* What this task involves
These entries are to be retyped in full, word for word.
(Task input Opens)
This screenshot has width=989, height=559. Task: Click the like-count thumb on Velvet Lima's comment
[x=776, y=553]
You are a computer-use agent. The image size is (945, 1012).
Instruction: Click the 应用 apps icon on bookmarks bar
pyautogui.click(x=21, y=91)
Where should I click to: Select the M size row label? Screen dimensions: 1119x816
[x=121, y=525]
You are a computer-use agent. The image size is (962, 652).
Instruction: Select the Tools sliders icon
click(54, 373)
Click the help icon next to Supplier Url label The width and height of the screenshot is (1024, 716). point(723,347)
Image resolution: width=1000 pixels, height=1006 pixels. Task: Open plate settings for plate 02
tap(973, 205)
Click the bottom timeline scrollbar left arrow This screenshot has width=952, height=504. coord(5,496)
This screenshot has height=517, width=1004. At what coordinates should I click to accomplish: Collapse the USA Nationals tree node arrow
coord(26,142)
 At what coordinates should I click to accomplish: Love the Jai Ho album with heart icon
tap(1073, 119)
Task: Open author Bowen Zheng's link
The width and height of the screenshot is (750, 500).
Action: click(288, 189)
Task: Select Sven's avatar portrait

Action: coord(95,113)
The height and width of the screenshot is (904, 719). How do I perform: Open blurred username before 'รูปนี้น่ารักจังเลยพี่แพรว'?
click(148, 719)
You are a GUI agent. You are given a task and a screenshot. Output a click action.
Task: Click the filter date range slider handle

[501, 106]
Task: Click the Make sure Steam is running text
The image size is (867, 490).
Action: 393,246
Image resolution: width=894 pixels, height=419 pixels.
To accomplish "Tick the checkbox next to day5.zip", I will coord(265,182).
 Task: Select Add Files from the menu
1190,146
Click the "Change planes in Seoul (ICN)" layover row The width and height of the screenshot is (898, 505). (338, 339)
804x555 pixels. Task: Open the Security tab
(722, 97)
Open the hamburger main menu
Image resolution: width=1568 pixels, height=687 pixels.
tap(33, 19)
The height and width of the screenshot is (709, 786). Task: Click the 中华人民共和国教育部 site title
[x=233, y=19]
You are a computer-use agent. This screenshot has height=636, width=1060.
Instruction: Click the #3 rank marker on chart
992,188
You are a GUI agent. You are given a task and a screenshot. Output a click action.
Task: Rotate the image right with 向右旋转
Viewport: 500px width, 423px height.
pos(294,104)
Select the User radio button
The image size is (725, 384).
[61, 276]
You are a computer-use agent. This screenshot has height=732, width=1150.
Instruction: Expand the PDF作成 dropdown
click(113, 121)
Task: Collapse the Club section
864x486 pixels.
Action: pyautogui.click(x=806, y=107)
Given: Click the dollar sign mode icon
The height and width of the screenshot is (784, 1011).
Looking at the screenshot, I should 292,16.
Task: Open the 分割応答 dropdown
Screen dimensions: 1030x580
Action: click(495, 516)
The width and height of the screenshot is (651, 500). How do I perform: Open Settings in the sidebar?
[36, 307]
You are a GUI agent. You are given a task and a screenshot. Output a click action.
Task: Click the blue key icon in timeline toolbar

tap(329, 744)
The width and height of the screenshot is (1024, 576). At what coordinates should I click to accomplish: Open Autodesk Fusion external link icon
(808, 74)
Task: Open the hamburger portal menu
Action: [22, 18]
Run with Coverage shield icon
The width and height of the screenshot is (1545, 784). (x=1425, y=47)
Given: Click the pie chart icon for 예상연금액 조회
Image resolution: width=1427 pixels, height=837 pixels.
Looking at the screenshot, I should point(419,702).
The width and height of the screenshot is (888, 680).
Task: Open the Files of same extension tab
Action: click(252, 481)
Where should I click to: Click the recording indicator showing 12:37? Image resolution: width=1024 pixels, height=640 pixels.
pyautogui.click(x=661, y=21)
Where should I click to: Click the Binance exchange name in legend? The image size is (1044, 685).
(Task input Closes)
* Result of this task
This screenshot has width=989, height=559. Task: Click the like-count thumb on Velvet Lima's comment
[x=776, y=553]
You are a computer-use agent. The image size is (945, 1012).
Instruction: Click the 应用 apps icon on bookmarks bar
pyautogui.click(x=21, y=91)
Where should I click to: Select the M size row label? Screen dimensions: 1119x816
[x=121, y=525]
You are a computer-use agent. The image size is (962, 652).
Instruction: Select the Tools sliders icon
click(54, 373)
Click the help icon next to Supplier Url label The width and height of the screenshot is (1024, 716). point(723,347)
Image resolution: width=1000 pixels, height=1006 pixels. Task: Open plate settings for plate 02
tap(973, 205)
Click the bottom timeline scrollbar left arrow This screenshot has width=952, height=504. coord(5,496)
This screenshot has height=517, width=1004. At what coordinates should I click to accomplish: Collapse the USA Nationals tree node arrow
coord(26,142)
 At what coordinates should I click to accomplish: Love the Jai Ho album with heart icon
tap(1073, 119)
Task: Open author Bowen Zheng's link
The width and height of the screenshot is (750, 500).
Action: click(288, 189)
Task: Select Sven's avatar portrait

Action: coord(95,113)
The height and width of the screenshot is (904, 719). How do I perform: Open blurred username before 'รูปนี้น่ารักจังเลยพี่แพรว'?
click(148, 719)
You are a GUI agent. You are given a task and a screenshot. Output a click action.
Task: Click the filter date range slider handle

[501, 106]
Task: Click the Make sure Steam is running text
The image size is (867, 490).
Action: 393,246
Image resolution: width=894 pixels, height=419 pixels.
To accomplish "Tick the checkbox next to day5.zip", I will coord(265,182).
 Task: Select Add Files from the menu
1190,146
Click the "Change planes in Seoul (ICN)" layover row The width and height of the screenshot is (898, 505). (338, 339)
804x555 pixels. Task: Open the Security tab
(722, 97)
Open the hamburger main menu
Image resolution: width=1568 pixels, height=687 pixels.
tap(33, 19)
The height and width of the screenshot is (709, 786). Task: Click the 中华人民共和国教育部 site title
[x=233, y=19]
You are a computer-use agent. This screenshot has height=636, width=1060.
Instruction: Click the #3 rank marker on chart
992,188
You are a GUI agent. You are given a task and a screenshot. Output a click action.
Task: Rotate the image right with 向右旋转
Viewport: 500px width, 423px height.
pos(294,104)
Select the User radio button
The image size is (725, 384).
[61, 276]
You are a computer-use agent. This screenshot has height=732, width=1150.
Instruction: Expand the PDF作成 dropdown
click(113, 121)
Task: Collapse the Club section
864x486 pixels.
Action: pyautogui.click(x=806, y=107)
Given: Click the dollar sign mode icon
The height and width of the screenshot is (784, 1011).
Looking at the screenshot, I should 292,16.
Task: Open the 分割応答 dropdown
Screen dimensions: 1030x580
Action: click(495, 516)
The width and height of the screenshot is (651, 500). How do I perform: Open Settings in the sidebar?
[36, 307]
You are a GUI agent. You are given a task and a screenshot. Output a click action.
Task: Click the blue key icon in timeline toolbar

tap(329, 744)
The width and height of the screenshot is (1024, 576). At what coordinates should I click to accomplish: Open Autodesk Fusion external link icon
(808, 74)
Task: Open the hamburger portal menu
Action: [22, 18]
Run with Coverage shield icon
The width and height of the screenshot is (1545, 784). (x=1425, y=47)
Given: Click the pie chart icon for 예상연금액 조회
Image resolution: width=1427 pixels, height=837 pixels.
Looking at the screenshot, I should point(419,702).
The width and height of the screenshot is (888, 680).
Task: Open the Files of same extension tab
Action: click(252, 481)
Where should I click to: Click the recording indicator showing 12:37? Image resolution: width=1024 pixels, height=640 pixels.
pyautogui.click(x=661, y=21)
Where should I click to: Click the Binance exchange name in legend? The image size is (1044, 685).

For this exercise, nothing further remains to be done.